22nd ACM SIGPLAN International Conference on Functional Programming
September 3-9, 2017, Oxford, United Kingdom

Materials

Abstract

Many verification tools build on automated solvers. These tools reduce problems in a specific application domain (e.g., compiler optimization validation) to queries that can be discharged with a highly optimized solver. But the correctness of the reductions themselves is rarely verified in practice, limiting the confidence that the solver's output establishes the desired domain-level property.
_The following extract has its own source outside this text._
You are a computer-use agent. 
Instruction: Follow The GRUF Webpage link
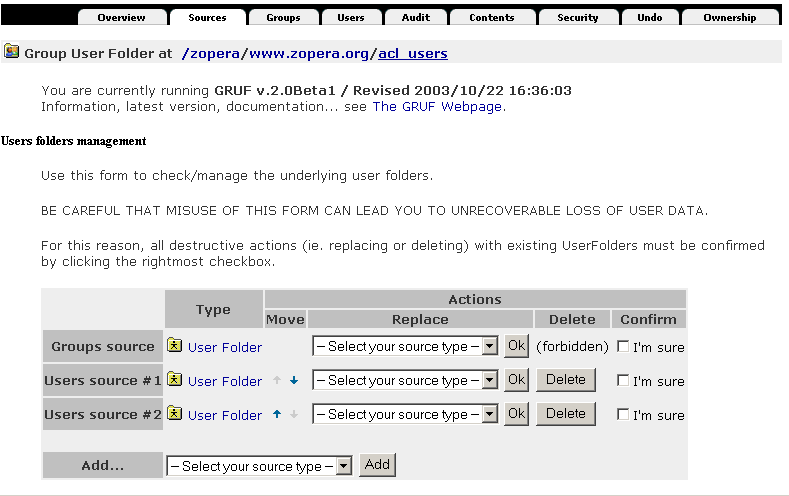(x=437, y=107)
This paper presents SpaceSearch, a new library for developing solver-aided tools within a proof assistant. A user builds their solver-aided tool in Coq against the SpaceSearch interface, and the user then verifies that the results provided by the interface are sufficient to establish the tool's desired high-level properties. Once verified, the tool can be extracted to an implementation in a solver-aided language (e.g., Rosette), where SpaceSearch provides an efficient instantiation of the SpaceSearch interface with calls to an underlying SMT solver. This combines the strong correctness guarantees of developing a tool in a proof assistant with the high performance of modern SMT solvers. This paper also introduces new optimizations for such verified solver-aided tools, including parallelization and incrementalization.
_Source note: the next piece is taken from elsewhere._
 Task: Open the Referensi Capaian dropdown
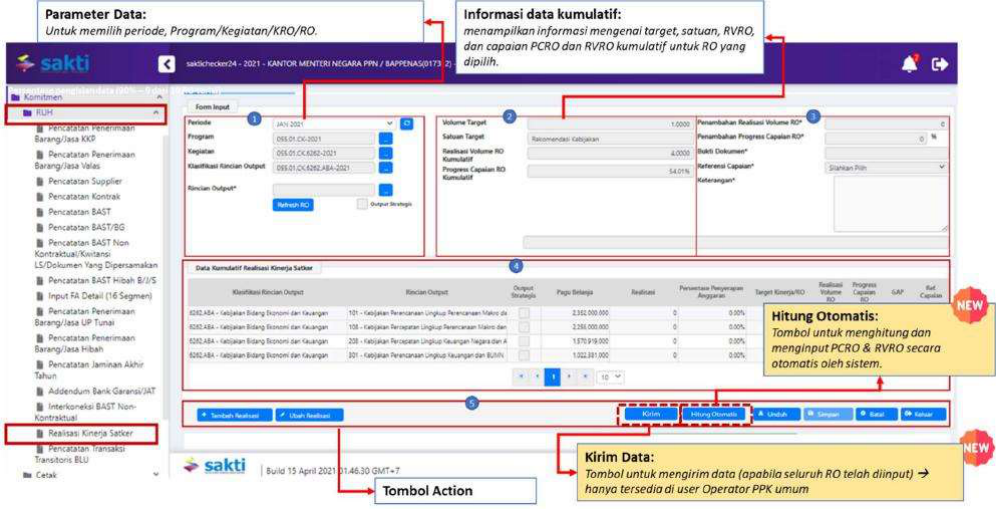tap(885, 167)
We evaluate SpaceSearch by building and verifying two solver-aided tools. The first, SaltShaker, checks that RockSalt's x86 semantics for a given instruction agrees with STOKE's x86 semantics. SaltShaker identified 7 bugs in RockSalt and 1 bug in STOKE. After these systems were patched by their developers, SaltShaker verified the semantics' agreement on 15,255 instruction instantiations in under 2h. The second tool, BGProof, is a verified version of an existing Border Gateway Protocol (BGP) router configuration checker. Like the existing checker, BGProof scales to checking industrial configurations spanning over 240 KLOC, identifying 19 configuration inconsistencies with no false positives. However, the correctness of BGProof has been formally proven, and we found 2 bugs in the unverified implementation. These results demonstrate that SpaceSearch is a practical approach to developing efficient, verified solver-aided tools.